O colecionador de verdade olha para suas estantes e
considera a sério a possibilidade de começar a guardar livros no corredor do
prédio, no elevador.
Ele ouve a pergunta-padrão: “Você já leu esses livros
todos?” e responde: “Sim, agora estou relendo”.
Ele tem o mesmo livro em cinco versões diferentes: uma 1ª. edição, uma
cópia autografada pelo autor, um exemplar para ler metendo a caneta, outro com
uma capa que vou-te-contar, e uma edição eletrônica para fazer buscas rápidas.
Ele tem a ousadia de botar dois livros improvavelmente lado a lado na estante, e
sabe que isso é uma pequena obra de arte conceitual.

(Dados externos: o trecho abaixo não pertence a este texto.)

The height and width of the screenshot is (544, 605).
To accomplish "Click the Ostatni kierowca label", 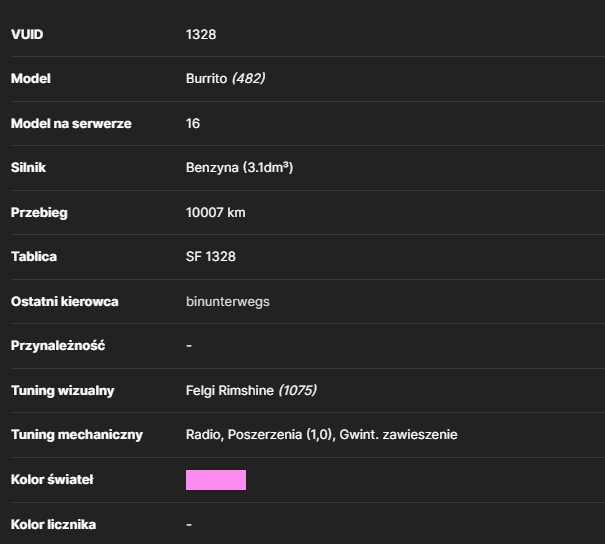I will click(x=64, y=301).
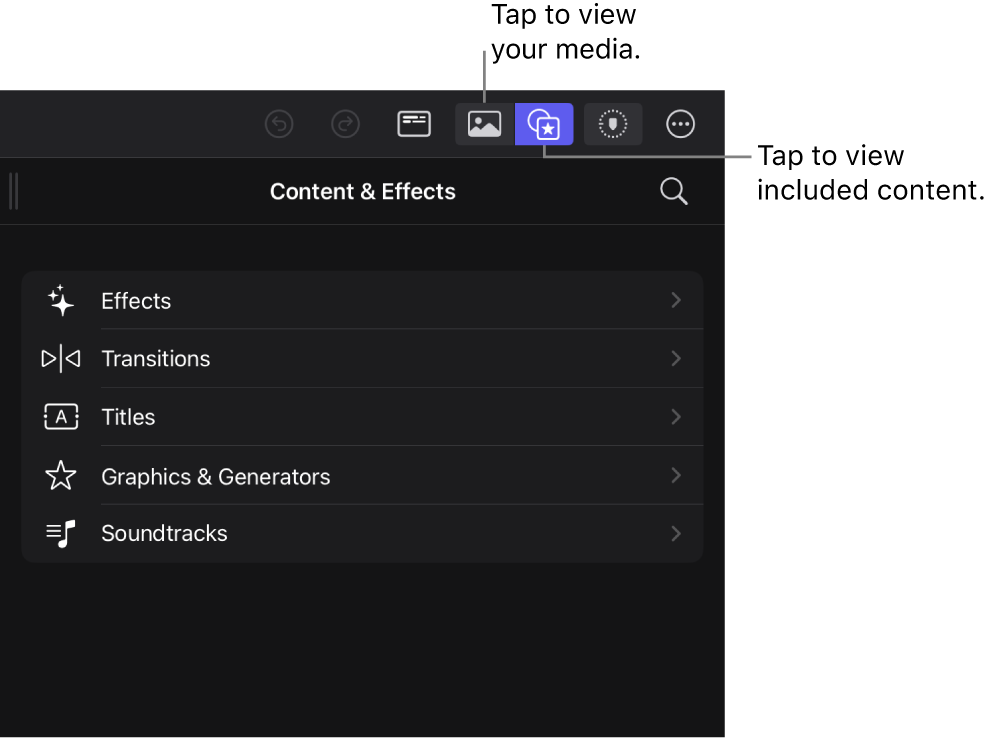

Ele separa para doação 200
livros inúteis, e no dia seguinte traz metade deles de volta às estantes, porque
foram reavaliados e achados imprescindíveis.
O colecionador não consegue esquecer até hoje o livro
raríssimo e caríssimo visto num sebo e deixado para comprar no dia seguinte,
quando, é claro, já não havia mais sinal dele.
Ele tem uma primeira edição
rara, toda estropiada e dilacerada, e não sabe se encaderná-la é um benefício ou um sacrilégio.
Ele para numa calçada
onde há uma lona coberta de livros, avista uma preciosidade largada por entre o
resto, pensa: “Até 150 reais eu pago”, pergunta quanto é, e o cara responde com
um muxoxo: “Tá velhinho... me dá 1 real.”
Ele viaja pelo mundo e tem o hábito de, em cada cidade por onde passa, comprar pelo menos um livro que vai ficar associado àquela cidade em sua memória.
Ele folheia seus livros ao acaso e encontra entre as páginas fotos, flores secas, sedas, ingressos de teatro ou cinema, bilhetes, pequenos souvenires que valem, cada um, um livro inteiro – tal como cada livro vale uma biblioteca.
4 comentários:
Lindo texto! Vale para outros tipos de colecionadores...
cada colecionador que carregue as manias loucas e lúdicas...rsrsrs eu "viajo" com os meus postais.
foda!
Esse texto consegue se equiparar a
o Bibliófilo Aprendiz, do Rubens Borbas de Morais, bíblia dos colecionadores de livros. Obrigado por essa pequena(na extensão)obra-prima.